## What the task asks
Your answer must match the records word for word and contain no pictures.
==== Source data
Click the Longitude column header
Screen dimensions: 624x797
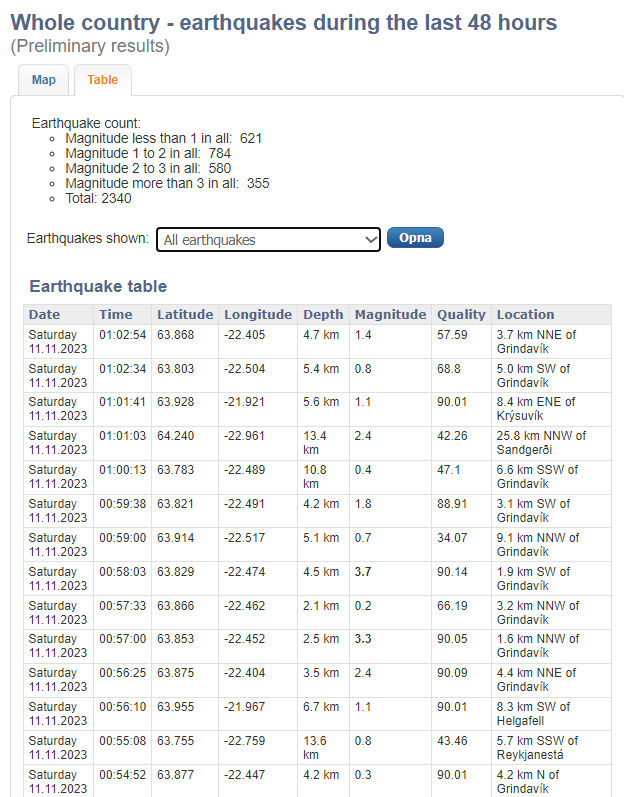tap(258, 314)
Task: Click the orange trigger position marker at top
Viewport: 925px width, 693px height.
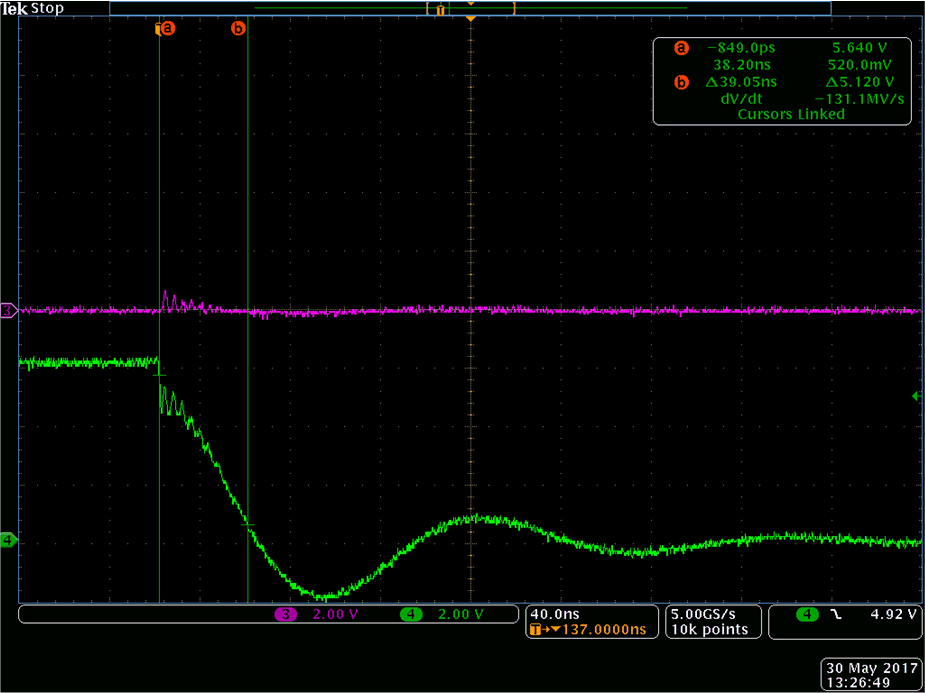Action: pos(470,19)
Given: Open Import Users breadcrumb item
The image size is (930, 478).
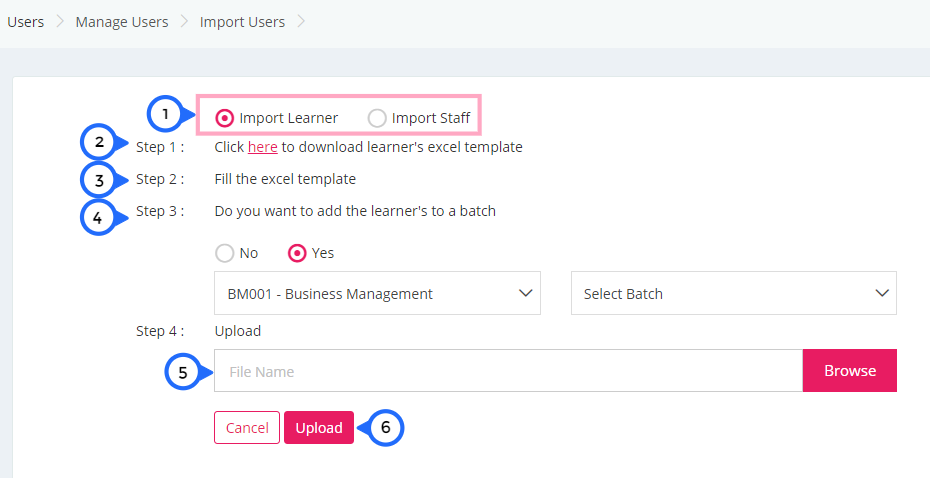Looking at the screenshot, I should point(242,22).
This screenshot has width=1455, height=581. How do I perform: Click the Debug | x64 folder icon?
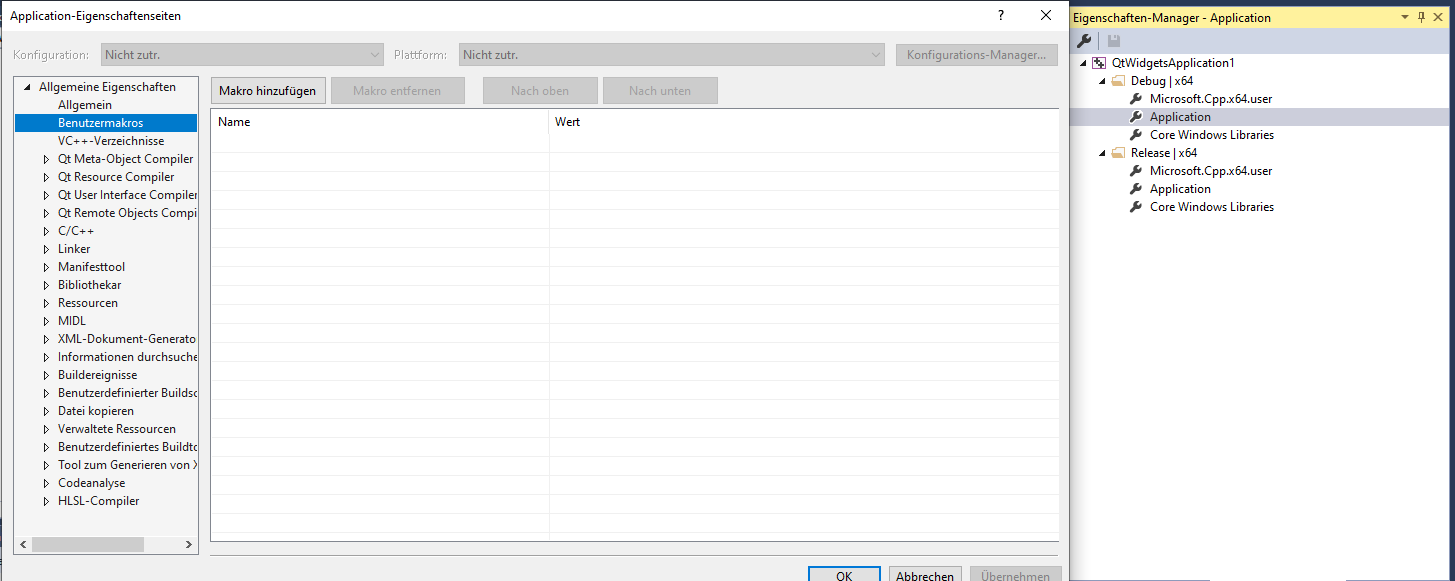point(1118,81)
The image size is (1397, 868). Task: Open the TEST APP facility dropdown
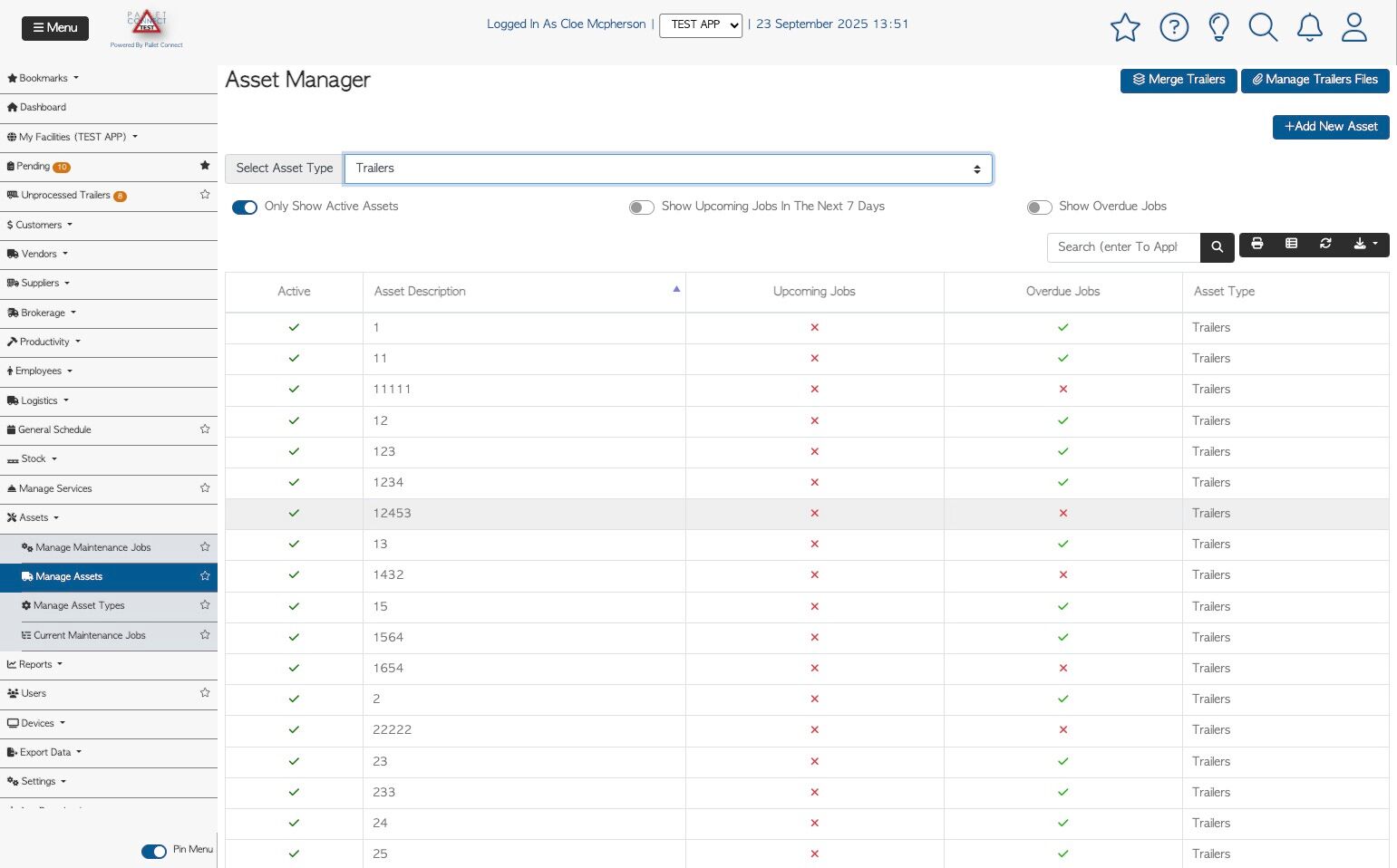click(700, 25)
========
## Exercise result
Click the Longitude column header
Screen dimensions: 624x797
tap(258, 314)
Task: Click the orange trigger position marker at top
Viewport: 925px width, 693px height.
Action: pos(470,19)
Given: Open Import Users breadcrumb item
The image size is (930, 478).
Looking at the screenshot, I should point(242,22).
This screenshot has width=1455, height=581. How do I perform: Click the Debug | x64 folder icon?
point(1118,81)
The image size is (1397, 868). Task: Open the TEST APP facility dropdown
click(700, 25)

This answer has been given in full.